• SET TASK
Lay out the lines below as a Markdown table with the columns "Row" and "Text", one numbered row per line and no rows for blank lines.
******************************
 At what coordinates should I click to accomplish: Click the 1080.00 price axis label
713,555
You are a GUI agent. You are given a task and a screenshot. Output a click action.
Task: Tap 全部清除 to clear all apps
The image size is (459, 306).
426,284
******************************
• EXERCISE RESPONSE
| Row | Text |
|---|---|
| 1 |  At what coordinates should I click to accomplish: Click the 1080.00 price axis label |
| 2 | 713,555 |
| 3 | You are a GUI agent. You are given a task and a screenshot. Output a click action. |
| 4 | Task: Tap 全部清除 to clear all apps |
| 5 | The image size is (459, 306). |
| 6 | 426,284 |